Attracted by music down a dark alleyway, I find five laborers, each black as the deuce of spades, sitting upon a circle of battered stools and soap boxes, and forming a “string” band, despite the inconsistency of a cornet. The whole neighborhood is crowded with happy darkies, and though the music is good, I choose the enchantment of distance. Not far away I strike another little circle of freedmen and discover that a guitar and a banjo are the attractions. On a vacant lot near the railway station a vendor of patent medicine has set up a rough platform and hung about it some flaring paraffine lamps. Two negroes – genuine negroes but corked in addition to make themselves blacker! – dressed in the regulation burlesque style familiar to us in cing jigs, reciting conundrums, and banging banjo, bones, and tambourine to the amusement of two or three hundred delighted darkies.

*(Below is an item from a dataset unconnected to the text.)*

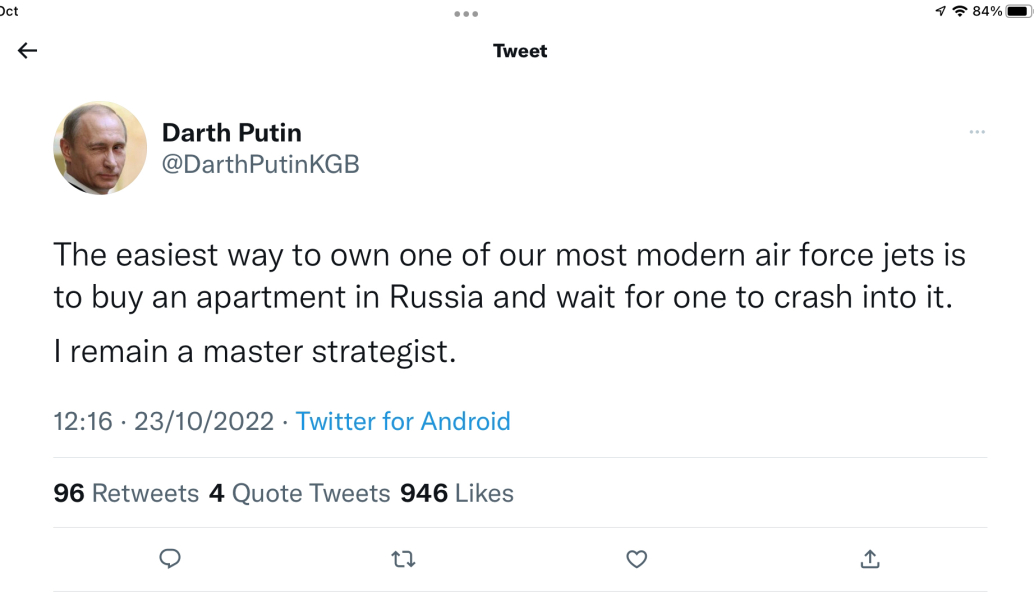Retweet this tweet with the arrows icon
The width and height of the screenshot is (1034, 600).
click(x=403, y=560)

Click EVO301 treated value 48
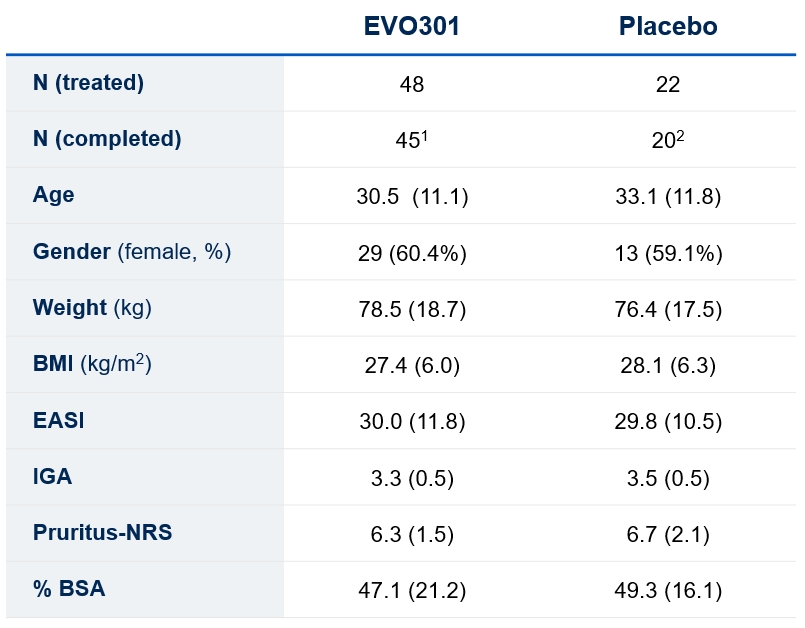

Ten o’clock arrives, and with many another lounger I saunter down to the station to see the trains from the north and east come in. Then the lights of the station are extinguished. Even the “Raven” who croaks his dismal forebodings of fatality, and sells accident policies to travelers, has disappeared.
I hope you have enjoyed this view of Atlanta from 1879. If you missed it, you can read part one here which also contains many drawings. While Ingersoll’s description of the city is interesting and amusing in certain instances, I also found it a bit disturbing such as his surprise to find the city had a library where the books appeared to have been read and his description of African Americans, but the language he uses are very common for 1879 no matter which area of the country the author called home.
As I mentioned at the beginning, Evan Howell invited Harpers Magazine to send someone to the city for a possible article, but I have not found any mention of the author, Ingersoll, and Tayor, the illustrator, or a mention of the article appearing in Harper’s December 1879 issue after its publication. I might have missed it, but at first glance no mention was made. Perhaps Howell and other powerful folks in Atlanta didn’t like the article.